__BRIEF A__.
Present the lines of the records between the line holding "Click the filter icon in the Tasks header" and the line holding "This screenshot has height=296, width=395.", inclusive, as a Markdown table with the columns Row and Record line. Leave out blank lines.

In [1]:
!pip install torch>=1.9.0 numpy>=1.20.0 groq>=0.11.0 transformers>=4.30.0 python-dotenv>=1.0.0 tqdm>=4.65.0 pydantic>=2.0.0 -q


In [2]:
import sys
sys.argv = sys.argv[:1]  # Loại bỏ đối số '-f' của Jupyter

In [3]:
import os
import json
import time
import random
from itertools import cycle
from groq import Groq  # Only keeping this import

def query_groq_api(data_test_path, result_path, list_of_api_keys, model="meta-llama/llama-4-maverick-17b-128e-instruct"):
    k=0
    # Load test data
    with open(data_test_path, "r", encoding="utf-8") as file:
        data_test = json.load(file)
    print("Lenght of data test",len(data_test))
    api_keys = cycle(list_of_api_keys)  # Rotate API keys
    API_KEY = next(api_keys)  # Start with the first key
    client = Groq(api_key=API_KEY)

    results = {}

    for i, sample in enumerate(data_test[k:]):
        prompt = f"""
        You are an advanced information extraction model specializing in Named Entity Recognition (NER) and Relation Extraction (RE). 
        Your specific domain is {sample['domain']}.
        Extract named entities and relationships from the given document. 
        Return only the extracted JSON output without any extra text.
        Extract relevant named entities and their relationships based on predefined NER and RE labels.
        Find all entities that you can find.

        ### Input:
        {json.dumps(sample, ensure_ascii=False)}

        ### Output Format:
        {{
            "{sample['id']}": {{
                "title": "{sample['title']}",
                "entities": [
                    {{
                        "mentions": ["<Entity Text>"],
                        "type": "<NER Label>"
                    }}
                ]
            }}
        }}
        """
        success =False
        while not success:
            try:
                chat_completion = client.chat.completions.create(
                    messages=[{"role": "user", "content": prompt}],
                    model=model,
                    response_format={"type": "json_object"},
                )
                print(f"Processing sample {i+k} with API key {API_KEY}")
                extracted_json = json.loads(chat_completion.choices[0].message.content)
    
                # Save results **only if** API call is successful
                results.update(extracted_json)
                success = True
                with open(result_path, "w", encoding="utf-8") as file:
                    json.dump(results, file, indent=4, ensure_ascii=False)
                print(f"Results updated and saved to {result_path} after processing sample {i+k}")
                break  # Move to next sample if success
    
            except Exception as e:
                error_message = str(e)
    
                # Handling invalid API key errors
                if "401" in error_message or "invalid API key" in error_message.lower():
                    print(f"Invalid API key detected: {API_KEY}. Switching to the next API key...")
                    API_KEY = next(api_keys)
                    client = Groq(api_key=API_KEY)
    
                # Handling rate limit errors
                elif "429" in error_message or "rate limit" in error_message.lower():
                    wait_time = 10 + random.uniform(0, 2)  # Slight randomization
                    print(f"Rate limit exceeded. Retrying in {wait_time:.2f} seconds.Switching to the next API key...")
                    time.sleep(wait_time)
                    API_KEY = next(api_keys)
                    client = Groq(api_key=API_KEY)
    
                # Handling unexpected errors
                else:
                    print(f"Unexpected API error: {e}. Skipping sample {i}...")
                    break  # Skip the sample if other errors occur

    print(f"Final results saved to {result_path}")


In [None]:
query_groq_api(
    data_test_path="/kaggle/input/docie2025/test_title.json",
    result_path="/kaggle/working/final1.json",
    list_of_api_keys=['gsk___']
)

__INPUT ROWS__.
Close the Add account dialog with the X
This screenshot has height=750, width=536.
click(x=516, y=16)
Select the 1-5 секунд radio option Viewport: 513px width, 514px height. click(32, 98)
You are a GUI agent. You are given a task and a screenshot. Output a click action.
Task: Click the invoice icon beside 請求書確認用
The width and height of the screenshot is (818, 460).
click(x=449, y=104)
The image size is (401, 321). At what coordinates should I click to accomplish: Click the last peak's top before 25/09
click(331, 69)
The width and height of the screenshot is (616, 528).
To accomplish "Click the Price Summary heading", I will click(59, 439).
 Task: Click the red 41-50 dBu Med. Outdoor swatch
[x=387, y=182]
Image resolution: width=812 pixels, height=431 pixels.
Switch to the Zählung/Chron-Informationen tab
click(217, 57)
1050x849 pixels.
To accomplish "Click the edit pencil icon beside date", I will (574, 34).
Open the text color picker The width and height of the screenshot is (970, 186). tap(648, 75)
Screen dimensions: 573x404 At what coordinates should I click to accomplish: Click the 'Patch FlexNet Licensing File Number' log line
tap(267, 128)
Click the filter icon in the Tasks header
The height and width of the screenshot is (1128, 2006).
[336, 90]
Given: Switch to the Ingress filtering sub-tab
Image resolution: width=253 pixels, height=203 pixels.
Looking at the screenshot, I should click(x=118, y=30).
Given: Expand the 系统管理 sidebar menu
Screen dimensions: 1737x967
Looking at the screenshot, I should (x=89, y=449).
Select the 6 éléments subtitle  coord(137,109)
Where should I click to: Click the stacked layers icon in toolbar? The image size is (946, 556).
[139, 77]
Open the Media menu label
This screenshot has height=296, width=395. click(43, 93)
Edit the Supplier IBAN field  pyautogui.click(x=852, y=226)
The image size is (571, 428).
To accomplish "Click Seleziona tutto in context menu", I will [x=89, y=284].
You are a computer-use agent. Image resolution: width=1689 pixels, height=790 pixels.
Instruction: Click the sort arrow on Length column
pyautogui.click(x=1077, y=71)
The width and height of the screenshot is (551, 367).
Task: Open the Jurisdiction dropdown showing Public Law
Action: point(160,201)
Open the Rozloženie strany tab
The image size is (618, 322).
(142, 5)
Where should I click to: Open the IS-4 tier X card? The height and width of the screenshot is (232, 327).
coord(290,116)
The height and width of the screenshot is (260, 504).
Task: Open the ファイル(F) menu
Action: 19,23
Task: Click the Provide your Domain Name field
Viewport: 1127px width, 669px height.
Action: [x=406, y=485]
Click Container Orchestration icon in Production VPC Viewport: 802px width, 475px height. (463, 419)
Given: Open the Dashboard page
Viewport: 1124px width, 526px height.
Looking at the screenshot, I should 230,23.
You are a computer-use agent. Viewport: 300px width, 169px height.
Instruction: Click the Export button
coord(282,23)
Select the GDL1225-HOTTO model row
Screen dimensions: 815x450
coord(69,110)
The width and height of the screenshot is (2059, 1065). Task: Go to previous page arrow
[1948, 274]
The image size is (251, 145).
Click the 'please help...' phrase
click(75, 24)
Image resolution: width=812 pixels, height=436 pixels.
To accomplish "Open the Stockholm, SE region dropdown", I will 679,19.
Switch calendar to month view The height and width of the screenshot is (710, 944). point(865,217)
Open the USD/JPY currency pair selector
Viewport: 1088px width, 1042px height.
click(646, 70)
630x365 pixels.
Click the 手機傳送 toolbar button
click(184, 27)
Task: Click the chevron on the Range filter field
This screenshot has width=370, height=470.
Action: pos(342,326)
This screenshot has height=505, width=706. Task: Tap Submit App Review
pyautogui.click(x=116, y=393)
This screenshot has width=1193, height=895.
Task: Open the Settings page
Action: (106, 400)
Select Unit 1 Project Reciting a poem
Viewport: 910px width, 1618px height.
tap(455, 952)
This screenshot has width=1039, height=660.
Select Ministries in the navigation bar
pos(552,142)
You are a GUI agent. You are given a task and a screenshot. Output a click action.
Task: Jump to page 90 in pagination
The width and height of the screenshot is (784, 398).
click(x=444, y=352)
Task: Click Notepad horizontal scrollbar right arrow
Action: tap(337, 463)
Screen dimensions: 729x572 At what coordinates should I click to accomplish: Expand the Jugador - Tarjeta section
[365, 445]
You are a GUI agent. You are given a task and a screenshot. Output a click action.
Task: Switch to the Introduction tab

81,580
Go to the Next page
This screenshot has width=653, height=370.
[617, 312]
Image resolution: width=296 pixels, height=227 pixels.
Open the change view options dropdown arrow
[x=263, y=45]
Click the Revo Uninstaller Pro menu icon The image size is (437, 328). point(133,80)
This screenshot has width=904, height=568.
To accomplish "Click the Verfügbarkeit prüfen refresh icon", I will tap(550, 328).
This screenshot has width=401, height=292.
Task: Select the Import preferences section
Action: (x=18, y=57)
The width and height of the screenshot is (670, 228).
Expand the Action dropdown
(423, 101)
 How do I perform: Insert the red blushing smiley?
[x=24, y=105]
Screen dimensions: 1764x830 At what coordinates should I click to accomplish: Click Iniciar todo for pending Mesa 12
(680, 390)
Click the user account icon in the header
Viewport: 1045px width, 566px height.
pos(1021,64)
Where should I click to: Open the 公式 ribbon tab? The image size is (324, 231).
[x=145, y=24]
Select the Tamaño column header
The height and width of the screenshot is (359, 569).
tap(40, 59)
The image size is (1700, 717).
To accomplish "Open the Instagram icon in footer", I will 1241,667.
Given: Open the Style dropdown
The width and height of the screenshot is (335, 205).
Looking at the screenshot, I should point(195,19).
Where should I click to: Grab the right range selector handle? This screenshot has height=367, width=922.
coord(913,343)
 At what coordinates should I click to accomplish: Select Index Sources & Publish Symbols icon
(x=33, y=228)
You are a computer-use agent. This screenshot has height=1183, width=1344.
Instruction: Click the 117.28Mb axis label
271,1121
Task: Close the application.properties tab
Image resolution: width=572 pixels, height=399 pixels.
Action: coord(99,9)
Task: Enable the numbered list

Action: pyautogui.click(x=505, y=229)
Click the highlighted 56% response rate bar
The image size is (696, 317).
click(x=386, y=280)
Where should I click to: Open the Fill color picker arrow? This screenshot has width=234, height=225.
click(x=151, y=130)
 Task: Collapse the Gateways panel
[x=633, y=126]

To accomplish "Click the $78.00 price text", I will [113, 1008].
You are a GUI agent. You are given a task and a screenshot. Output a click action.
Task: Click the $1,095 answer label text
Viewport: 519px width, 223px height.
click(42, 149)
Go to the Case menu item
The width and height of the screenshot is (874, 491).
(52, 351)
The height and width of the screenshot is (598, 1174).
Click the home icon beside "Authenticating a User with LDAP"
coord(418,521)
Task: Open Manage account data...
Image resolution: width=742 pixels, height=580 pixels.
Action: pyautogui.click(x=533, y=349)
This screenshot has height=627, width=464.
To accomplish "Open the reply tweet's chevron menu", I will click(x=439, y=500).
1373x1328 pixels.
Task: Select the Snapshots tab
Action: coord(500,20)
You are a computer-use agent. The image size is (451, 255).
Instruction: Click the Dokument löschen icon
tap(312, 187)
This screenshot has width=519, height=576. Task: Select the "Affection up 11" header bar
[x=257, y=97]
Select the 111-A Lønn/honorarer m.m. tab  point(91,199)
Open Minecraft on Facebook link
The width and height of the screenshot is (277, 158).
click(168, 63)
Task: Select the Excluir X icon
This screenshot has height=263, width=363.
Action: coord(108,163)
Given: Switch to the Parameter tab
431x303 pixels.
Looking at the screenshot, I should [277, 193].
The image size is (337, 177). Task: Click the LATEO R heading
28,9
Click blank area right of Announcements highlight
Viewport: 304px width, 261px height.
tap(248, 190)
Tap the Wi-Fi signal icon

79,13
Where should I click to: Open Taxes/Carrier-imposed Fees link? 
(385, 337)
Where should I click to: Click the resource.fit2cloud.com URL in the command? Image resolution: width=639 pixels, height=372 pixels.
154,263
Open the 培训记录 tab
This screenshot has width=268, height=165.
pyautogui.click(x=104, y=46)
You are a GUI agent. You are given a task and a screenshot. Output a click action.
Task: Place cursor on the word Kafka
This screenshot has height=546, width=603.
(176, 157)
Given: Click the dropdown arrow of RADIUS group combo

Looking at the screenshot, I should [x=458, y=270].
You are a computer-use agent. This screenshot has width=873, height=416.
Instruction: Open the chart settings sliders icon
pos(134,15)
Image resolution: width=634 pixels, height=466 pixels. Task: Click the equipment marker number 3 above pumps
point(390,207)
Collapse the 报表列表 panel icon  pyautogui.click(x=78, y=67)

__BRIEF B__.
From the Groq API notebook, retype the code between "for i, sample" and "and RE labels.", inclusive.

__ANSWER A__.
| Row | Record line |
|---|---|
| 1 | Click the filter icon in the Tasks header |
| 2 | The height and width of the screenshot is (1128, 2006). |
| 3 | [336, 90] |
| 4 | Given: Switch to the Ingress filtering sub-tab |
| 5 | Image resolution: width=253 pixels, height=203 pixels. |
| 6 | Looking at the screenshot, I should click(x=118, y=30). |
| 7 | Given: Expand the 系统管理 sidebar menu |
| 8 | Screen dimensions: 1737x967 |
| 9 | Looking at the screenshot, I should (x=89, y=449). |
| 10 | Select the 6 éléments subtitle  coord(137,109) |
| 11 | Where should I click to: Click the stacked layers icon in toolbar? The image size is (946, 556). |
| 12 | [139, 77] |
| 13 | Open the Media menu label |
| 14 | This screenshot has height=296, width=395. click(43, 93) |

__ANSWER B__.
for i, sample in enumerate(data_test[k:]):
        prompt = f"""
        You are an advanced information extraction model specializing in Named Entity Recognition (NER) and Relation Extraction (RE). 
        Your specific domain is {sample['domain']}.
        Extract named entities and relationships from the given document. 
        Return only the extracted JSON output without any extra text.
        Extract relevant named entities and their relationships based on predefined NER and RE labels.